Because procurement professionals use these tools, they often sacrifice broader risk aspects by focusing on sourcing, evaluating, and onboarding vendors. They are not sophisticated about other important stages of the third-party risk lifecycle or the unique concerns of IT security teams.
Like GRC tools, S2P suites are an option for larger organizations with considerable procurement budgets, which have a procurement focus and the need to manage multiple vendor and supplier relationships but have less focus on risk. Regarding risk, these tools deliver insights through partnerships with data and risk intelligence providers, intended to score supplier risk and enable sound decision-making. However, for organizations where risk management is a more pressing concern, S2P suites are most likely insufficient.
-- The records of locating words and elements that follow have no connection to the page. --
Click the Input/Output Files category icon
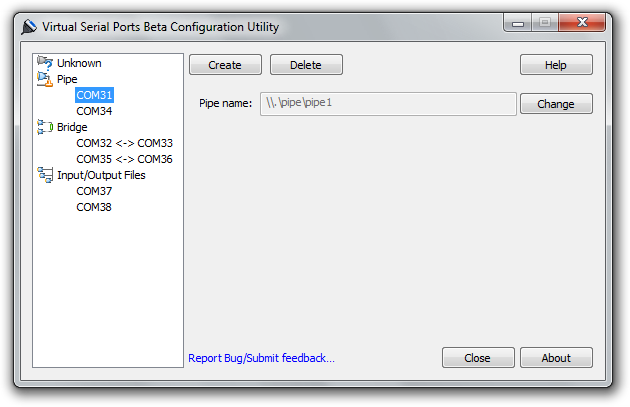Screen dimensions: 630x407 (45, 175)
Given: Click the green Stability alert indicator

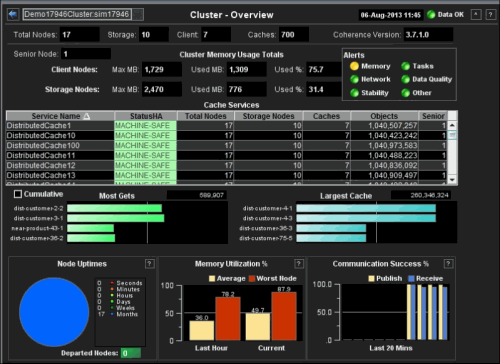Looking at the screenshot, I should click(x=354, y=93).
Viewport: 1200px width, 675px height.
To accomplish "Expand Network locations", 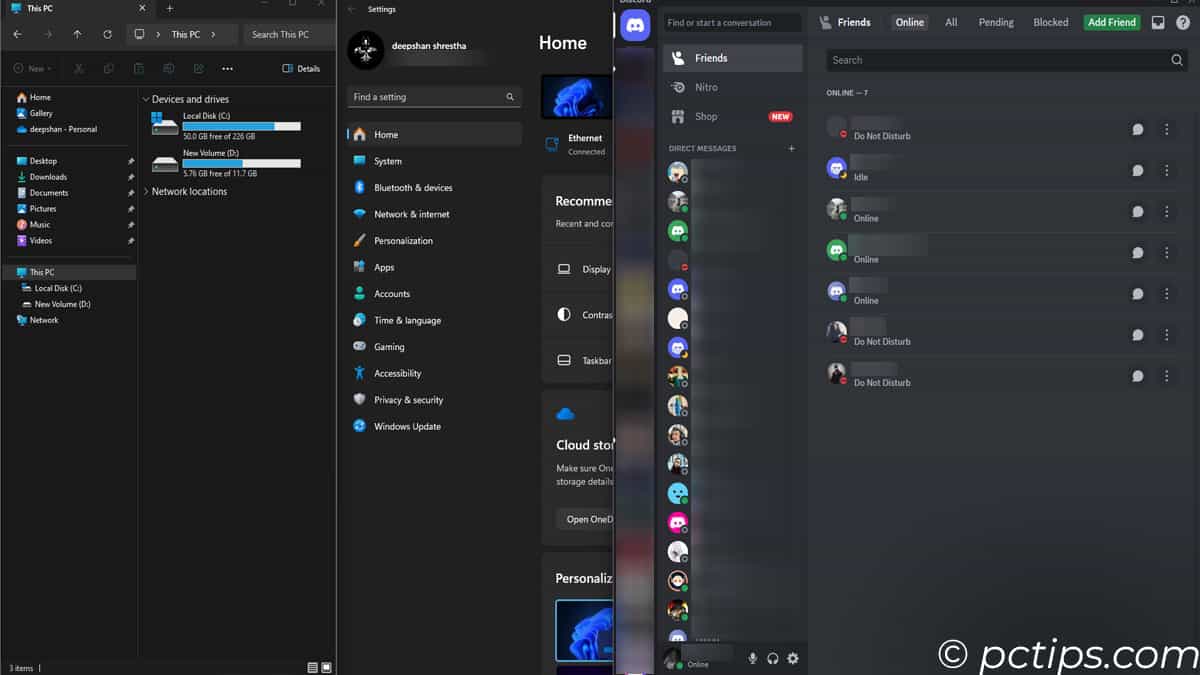I will coord(145,191).
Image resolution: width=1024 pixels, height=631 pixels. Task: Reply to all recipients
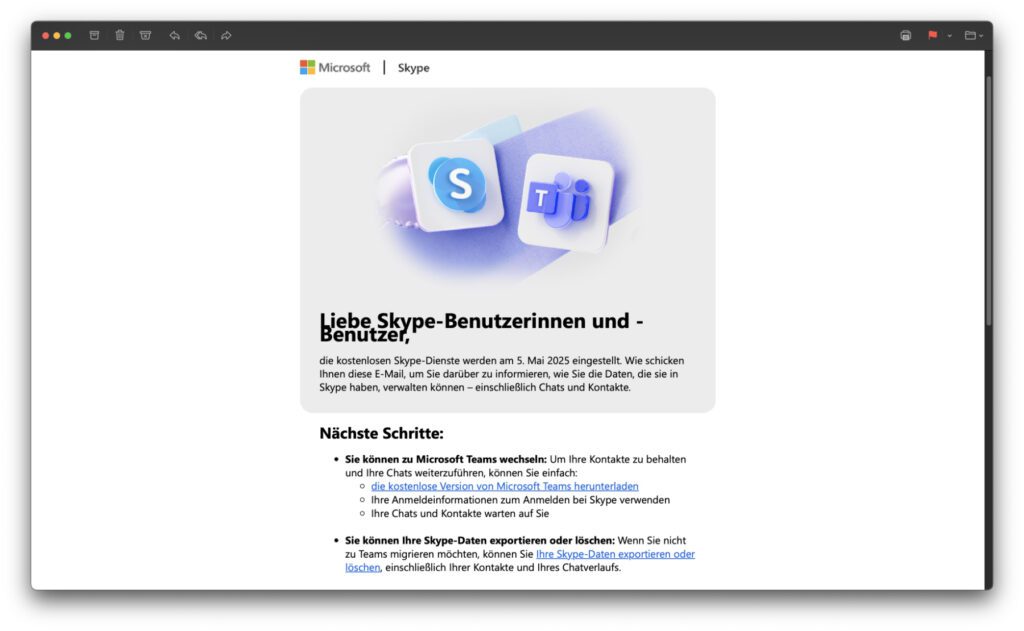click(x=199, y=34)
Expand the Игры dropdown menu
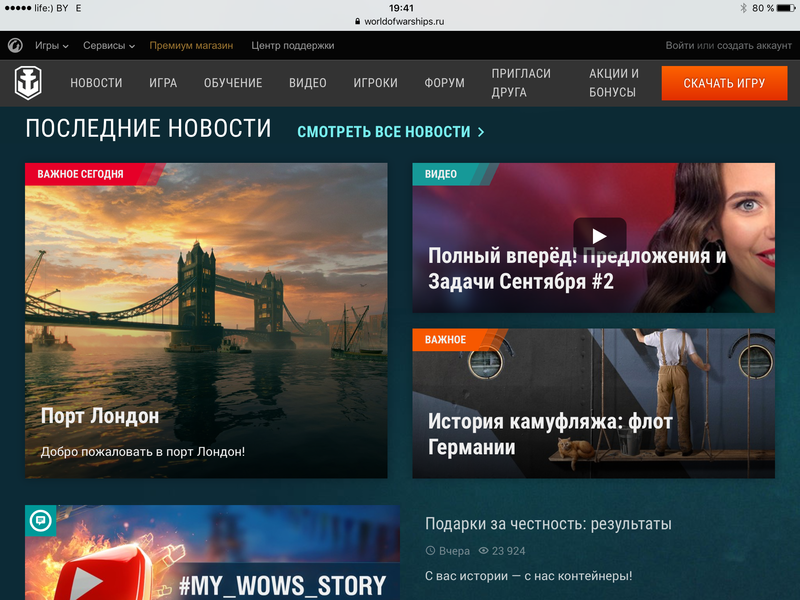800x600 pixels. [52, 46]
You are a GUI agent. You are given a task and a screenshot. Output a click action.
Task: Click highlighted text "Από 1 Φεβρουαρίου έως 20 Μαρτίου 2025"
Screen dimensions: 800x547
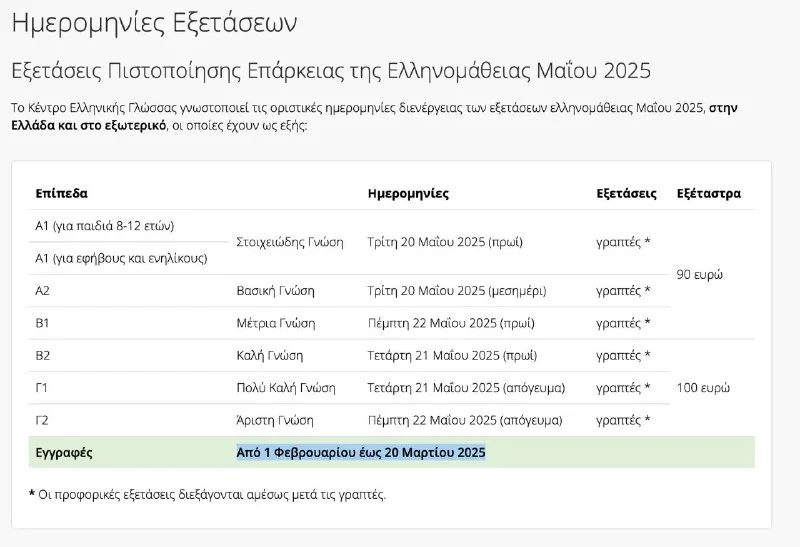(361, 452)
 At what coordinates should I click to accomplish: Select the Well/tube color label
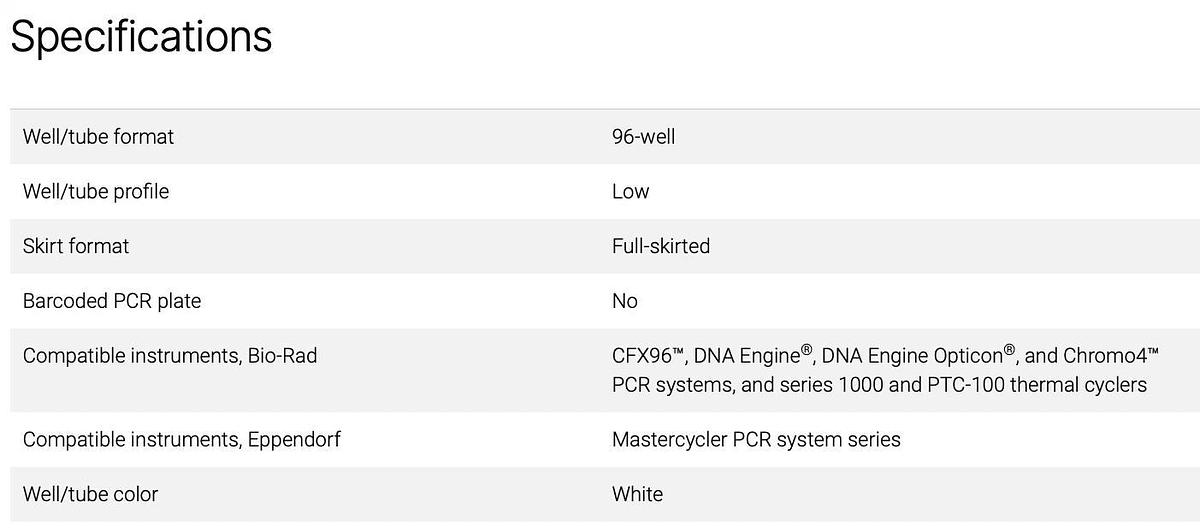tap(90, 494)
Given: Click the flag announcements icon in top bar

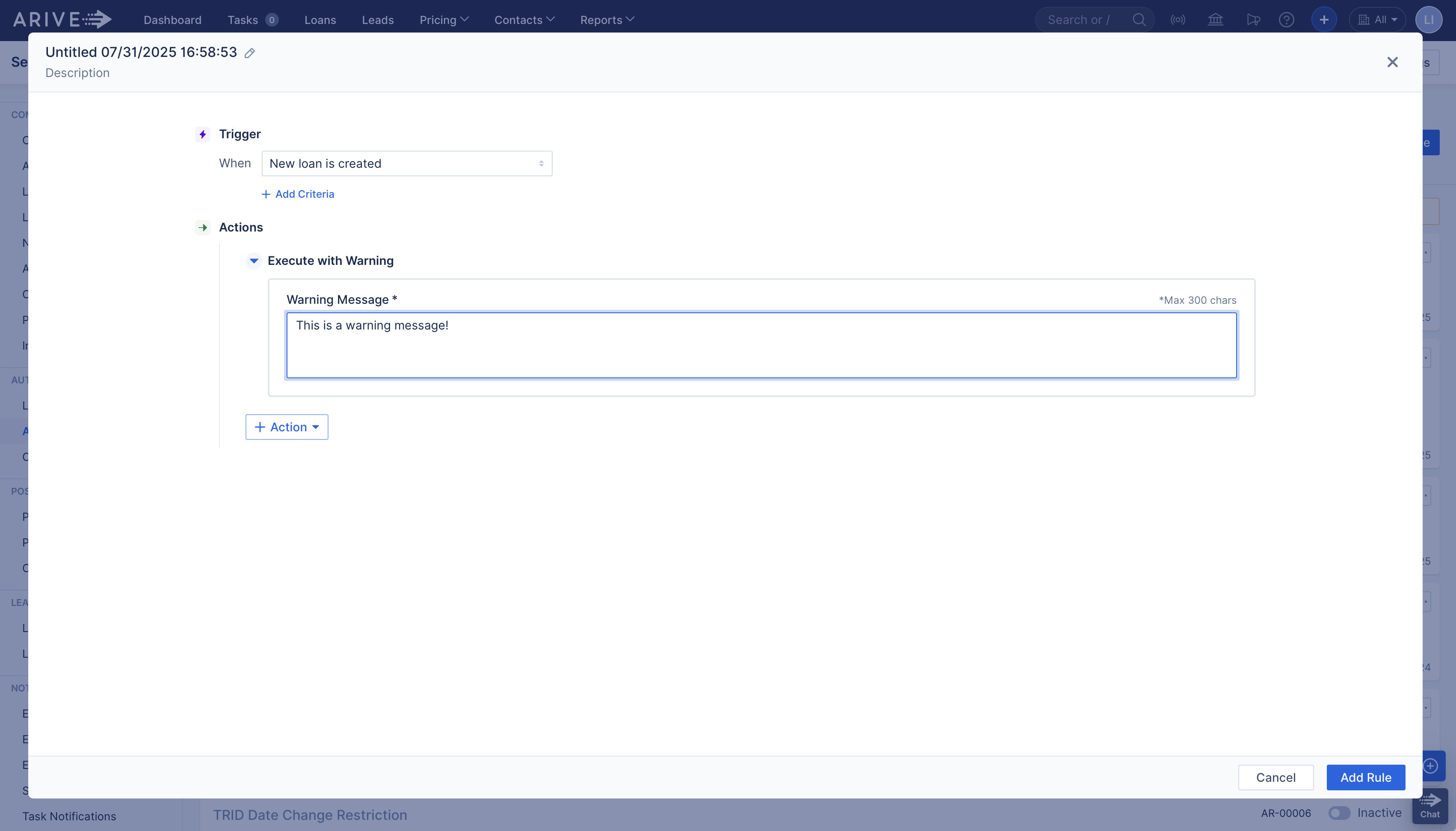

These platforms are a great option for many organizations because they are laser-focused on managing vendor and supplier risks. Their solutions to identify, assess, mitigate, and monitor risks associated with third-party relationships are comprehensive. TPRM platforms boast advanced functionalities tailored to managing risk throughout a relationship lifecycle.
Organizations should be wary of overly customizing risk assessments with these platforms, as this can make comparing and scoring vendors inconsistent. Additionally, TPRM platforms may require integration with other risk management tools such as S2P suites, GRC tools, reporting platforms or other solutions. Fortunately, some are offered with a library of pre-built integrations or an open API that can make the process smoother.
TPRM platforms are ideal for organizations with different teams managing third-party risk. These teams will experience the benefits of unified risk intelligence, lifecycle-based risk remediation, and support for multiple types of risk.
Finding the right approach depends upon every organization's unique and specific needs, the risk landscape it faces and the size of its budget.
Spreadsheets may work perfectly for small organizations with few vendors to manage, while cybersecurity risk rating tools might serve those focusing only on cyber risks. GRC tools are best for large, well-resourced organizations with integrated risk management needs, while S2P suites will be a top choice for those prioritizing procurement processes over third-party risk. Dedicated TPRM platforms serve organizations in various industries well because of their comprehensive and specialized third-party risk management capabilities.
For most organizations, relationships with third parties are proliferating—and so are the risks. Fortunately, there are many good choices regarding tools for mitigating them.